### SOURCE DATA:
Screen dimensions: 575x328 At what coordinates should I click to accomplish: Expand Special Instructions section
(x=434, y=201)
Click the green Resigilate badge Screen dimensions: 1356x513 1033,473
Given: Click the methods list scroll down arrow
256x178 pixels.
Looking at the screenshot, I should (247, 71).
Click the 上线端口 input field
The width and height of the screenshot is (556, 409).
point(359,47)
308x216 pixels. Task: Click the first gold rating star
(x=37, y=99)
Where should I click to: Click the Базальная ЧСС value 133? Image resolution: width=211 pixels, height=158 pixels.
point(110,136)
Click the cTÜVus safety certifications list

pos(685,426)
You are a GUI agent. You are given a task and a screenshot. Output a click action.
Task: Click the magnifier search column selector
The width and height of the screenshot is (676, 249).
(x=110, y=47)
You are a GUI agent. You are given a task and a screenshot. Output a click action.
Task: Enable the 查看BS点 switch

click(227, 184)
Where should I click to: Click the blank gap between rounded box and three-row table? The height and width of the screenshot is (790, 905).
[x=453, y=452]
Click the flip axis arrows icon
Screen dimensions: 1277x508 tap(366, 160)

---

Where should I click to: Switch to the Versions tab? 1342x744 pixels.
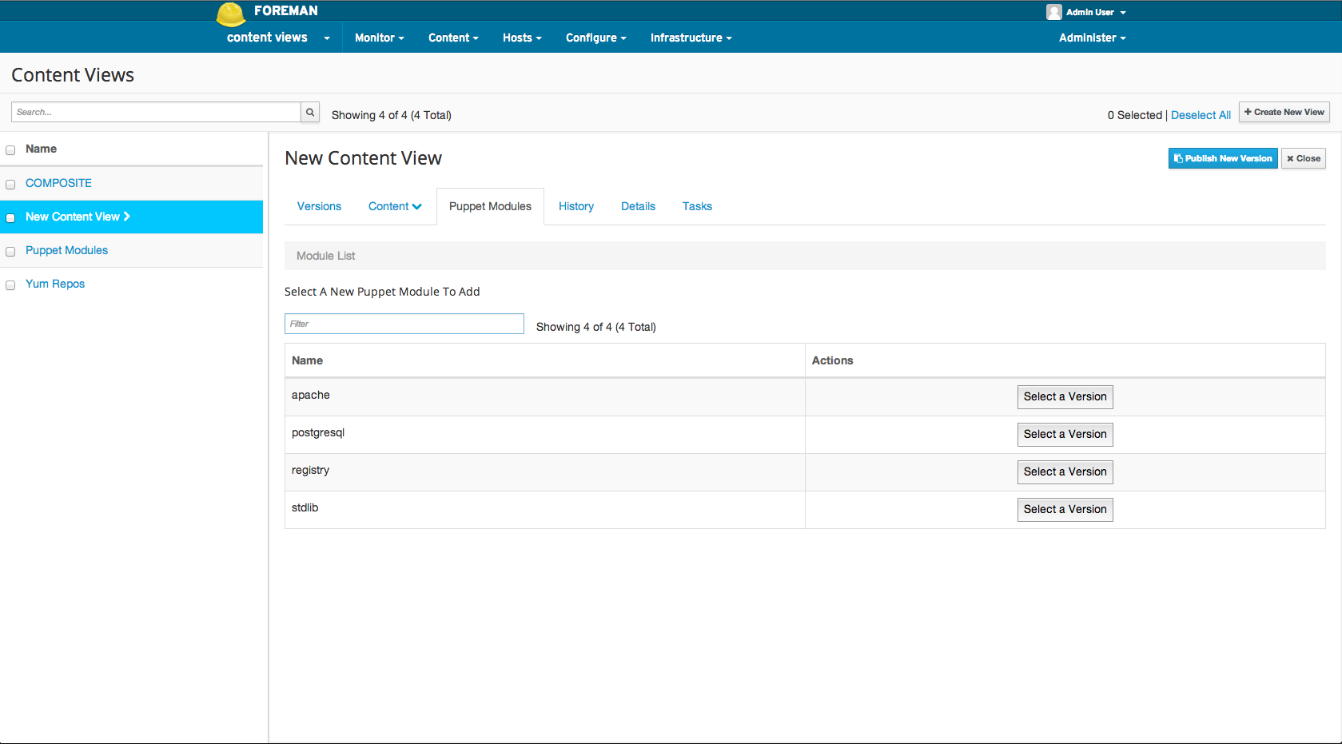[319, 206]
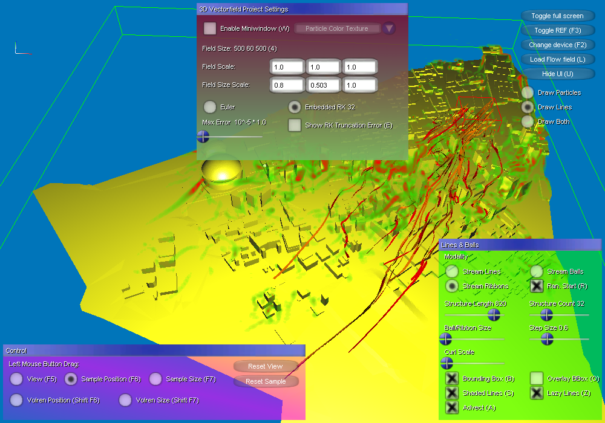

* * *

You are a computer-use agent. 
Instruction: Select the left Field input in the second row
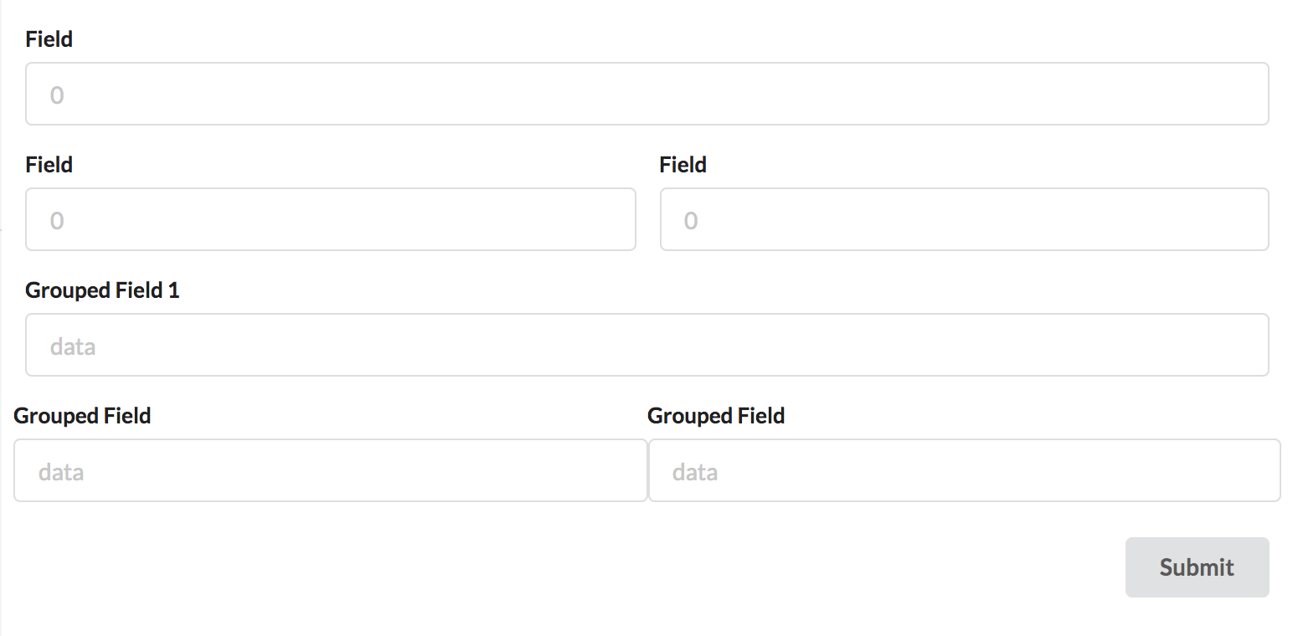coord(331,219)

### ACTIVITY:
Your answer should be the lines above, from the line containing "Screen dimensions: 575x328" up to and including the line containing "Given: Click the", reproduced exactly and with nothing else.

### TASK ANSWER:
Screen dimensions: 575x328 At what coordinates should I click to accomplish: Expand Special Instructions section
(x=434, y=201)
Click the green Resigilate badge Screen dimensions: 1356x513 1033,473
Given: Click the methods list scroll down arrow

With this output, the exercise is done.